— Assignment —
What lines in the records below include the word "width"? Return each one.

+++++

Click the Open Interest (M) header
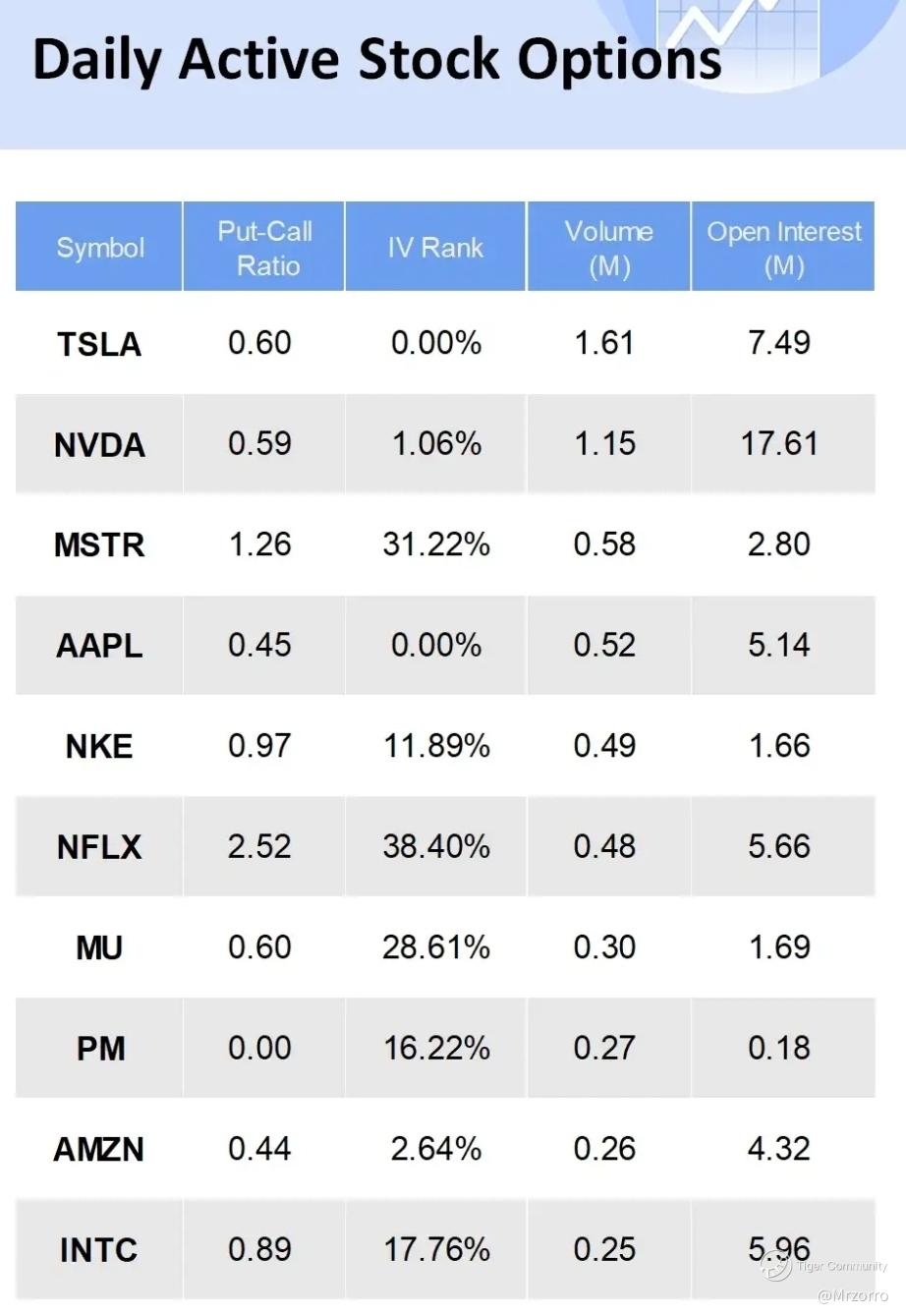 pyautogui.click(x=783, y=248)
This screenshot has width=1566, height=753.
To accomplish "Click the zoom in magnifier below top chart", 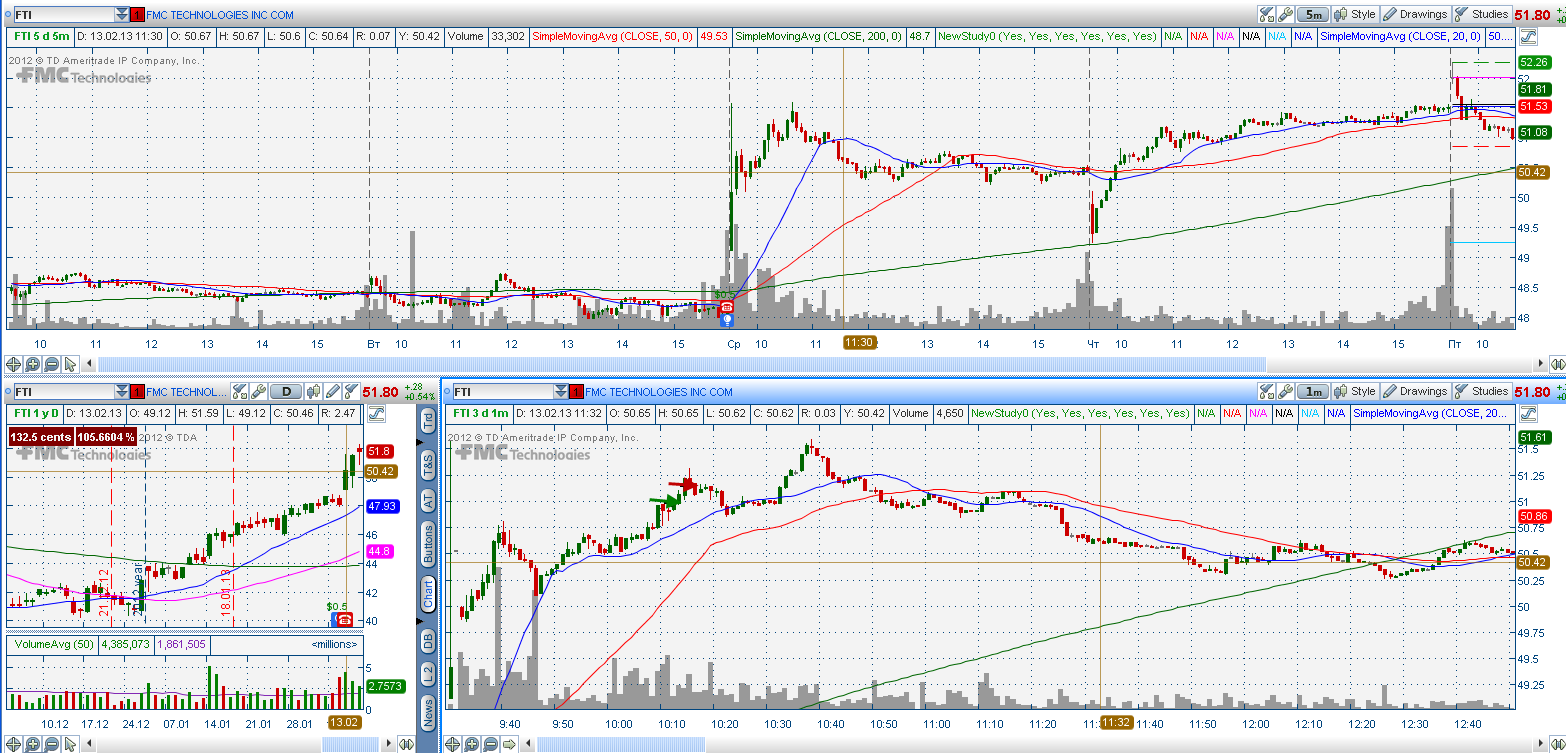I will 32,364.
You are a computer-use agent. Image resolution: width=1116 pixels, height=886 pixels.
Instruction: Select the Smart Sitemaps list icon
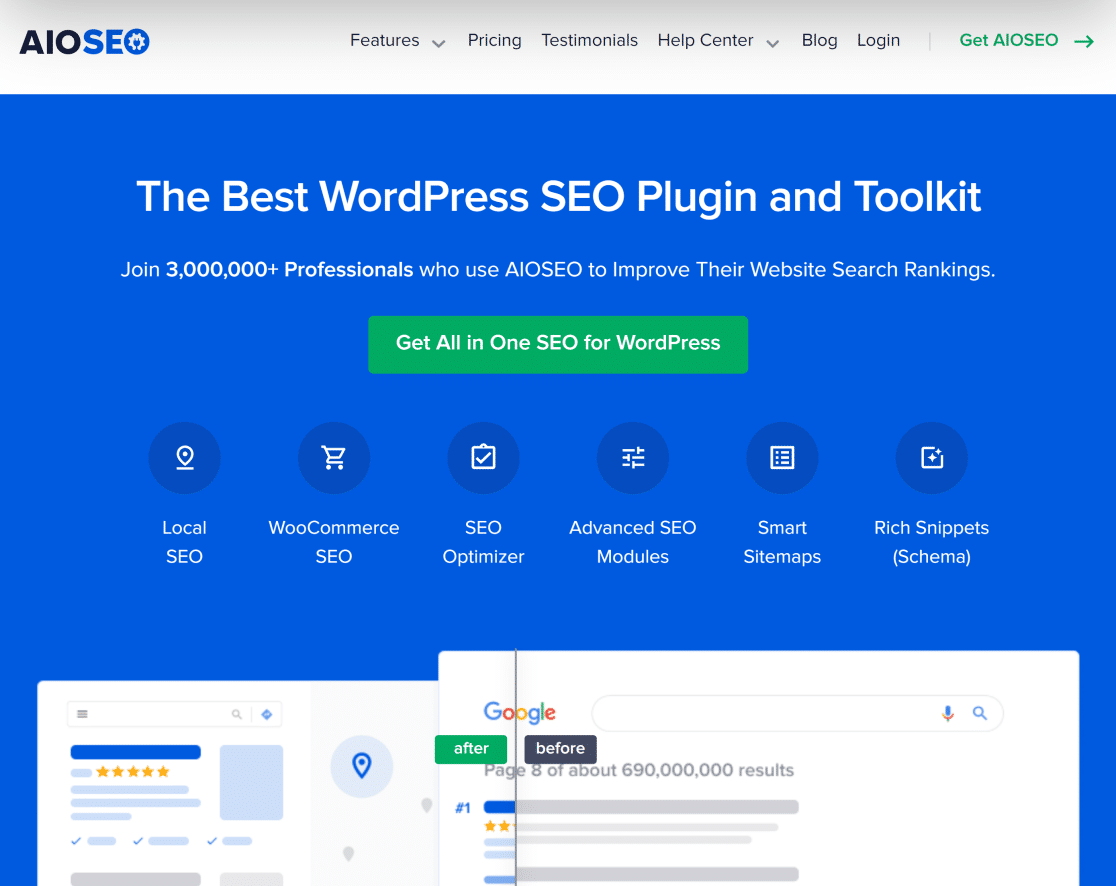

+++++

— Exercise answer —
This screenshot has width=1566, height=753.
You are a computer-use agent. Image resolution: width=1116 pixels, height=886 pixels.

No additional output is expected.